Highlights & Insights

  • Precise diagnosis of the "lucky guess" problem: Match F1 exposes critical reasoning deficiencies masked by mere answer accuracy. This finding has profound implications for MLLM evaluation methodology—all benchmarks that focus solely on the final answer may overestimate model capabilities.
  • Insights into multiplicative vs. additive rewards: Additive rewards allow models to independently maximize components (e.g., scoring by guessing while ignoring reasoning), whereas multiplicative rewards force coupling. This design paradigm is highly transferable to other multi-objective RL scenarios.
  • Reusable Delphi pipeline: The reference step generation methodology, which combines multi-model independent generation, semantic clustering, and quality gating, can be adapted to construct other benchmarks requiring intermediate step annotations.
  • Necessity of Curriculum strategies: Introducing step-level rewards directly can impair answer accuracy. The two-phase curriculum decouples capability building from reasoning optimization, offering valuable references for the stability design of RL training.

Limitations & Future Work

  • Reference steps are generated and clustered by LLMs, which may omit certain alternative plausible reasoning paths (only one reasoning path is selected from multiple correct ones).
  • Match F1 relies on the semantic matching quality of the sentence encoder, which might be less accurate for highly abstract mathematical reasoning steps.
  • The threshold \(\tau=0.35\) is a fixed value tuned on the validation set; different task domains may require different thresholds.
  • Training experiments are only validated on Qwen2.5-VL-3B, without verification on larger-scale models.
  • The integration of CPR with other alignment methodologies, such as DPO, remains unexplored.
  • The visual reasoning types covered by the benchmark are predominantly mathematical and scientific, offering limited coverage of common-sense and spatial reasoning.
  • vs MathVista/MMMU: These only evaluate final answers, whereas CRYSTAL evaluates intermediate steps, making them complementary.
  • vs Multimodal-CoT: It decouples generation but lacks step-level evaluation metrics.
  • vs MPBench: Also conducts trajectory-level evaluation, but CRYSTAL provides more systematic metrics and training methods.
  • vs PRM (Process Reward Model): PRMs score steps using a trained reward model, whereas CRYSTAL utilizes a reference step set and semantic matching.
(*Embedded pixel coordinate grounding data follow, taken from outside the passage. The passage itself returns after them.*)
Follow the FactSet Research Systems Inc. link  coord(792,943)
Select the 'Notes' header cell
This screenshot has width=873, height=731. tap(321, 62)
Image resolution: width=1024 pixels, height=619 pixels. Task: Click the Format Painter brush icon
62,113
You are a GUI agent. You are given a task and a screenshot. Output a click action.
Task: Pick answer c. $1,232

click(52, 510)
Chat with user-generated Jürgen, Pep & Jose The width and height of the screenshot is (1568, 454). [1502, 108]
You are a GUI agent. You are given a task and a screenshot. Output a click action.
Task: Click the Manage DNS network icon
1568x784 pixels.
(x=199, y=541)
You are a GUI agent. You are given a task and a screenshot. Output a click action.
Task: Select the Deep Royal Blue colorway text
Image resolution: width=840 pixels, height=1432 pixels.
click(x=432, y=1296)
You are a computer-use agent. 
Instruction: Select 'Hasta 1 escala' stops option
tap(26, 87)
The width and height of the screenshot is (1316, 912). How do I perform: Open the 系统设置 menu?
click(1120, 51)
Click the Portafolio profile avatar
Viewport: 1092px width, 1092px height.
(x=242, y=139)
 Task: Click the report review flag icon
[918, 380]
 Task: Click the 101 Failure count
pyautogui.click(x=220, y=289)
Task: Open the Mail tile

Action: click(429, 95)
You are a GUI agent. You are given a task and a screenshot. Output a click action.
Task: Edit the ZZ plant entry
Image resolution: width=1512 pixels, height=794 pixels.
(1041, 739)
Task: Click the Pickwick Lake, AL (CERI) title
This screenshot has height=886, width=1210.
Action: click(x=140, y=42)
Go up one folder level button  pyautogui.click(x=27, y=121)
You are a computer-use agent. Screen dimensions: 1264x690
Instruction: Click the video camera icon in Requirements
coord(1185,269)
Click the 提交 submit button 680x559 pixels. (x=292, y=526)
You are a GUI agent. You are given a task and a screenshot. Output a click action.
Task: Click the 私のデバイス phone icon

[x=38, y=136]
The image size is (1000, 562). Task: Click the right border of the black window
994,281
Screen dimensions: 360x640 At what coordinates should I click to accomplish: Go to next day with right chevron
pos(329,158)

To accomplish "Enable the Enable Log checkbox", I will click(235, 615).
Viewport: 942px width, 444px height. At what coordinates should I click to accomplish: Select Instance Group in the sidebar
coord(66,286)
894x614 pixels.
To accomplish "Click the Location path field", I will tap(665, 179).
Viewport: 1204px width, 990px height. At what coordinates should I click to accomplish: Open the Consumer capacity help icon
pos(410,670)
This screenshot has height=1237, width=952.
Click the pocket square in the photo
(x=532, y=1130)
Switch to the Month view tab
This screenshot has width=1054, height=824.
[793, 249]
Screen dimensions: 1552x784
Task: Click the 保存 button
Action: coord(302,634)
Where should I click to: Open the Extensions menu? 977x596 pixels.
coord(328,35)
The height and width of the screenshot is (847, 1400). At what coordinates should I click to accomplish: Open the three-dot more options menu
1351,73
This eliminates the need for an extra reward model, making it more transparent and interpretable.
  • vs Self-Consistency: Self-Consistency conducts voting via multiple sampled answers, while CRYSTAL performs semantic clustering over steps independently generated by multiple models, extending the voting concept from the answer level to the step level.

Rating

  • Novelty: ⭐⭐⭐⭐⭐ Step-level evaluation and multiplicative rewards are significant innovations, revealing the widespread cherry-picking phenomenon.
  • Experimental Thoroughness: ⭐⭐⭐⭐⭐ Evaluation of 20 models, GRPO training, and detailed ablations make it highly comprehensive.
  • Writing Quality: ⭐⭐⭐⭐⭐ Findings 1-5 showcase a clear structure and highly convincing conclusions.
  • Value: ⭐⭐⭐⭐⭐ Serves as a significant driving force for reforming the MLLM evaluation paradigm.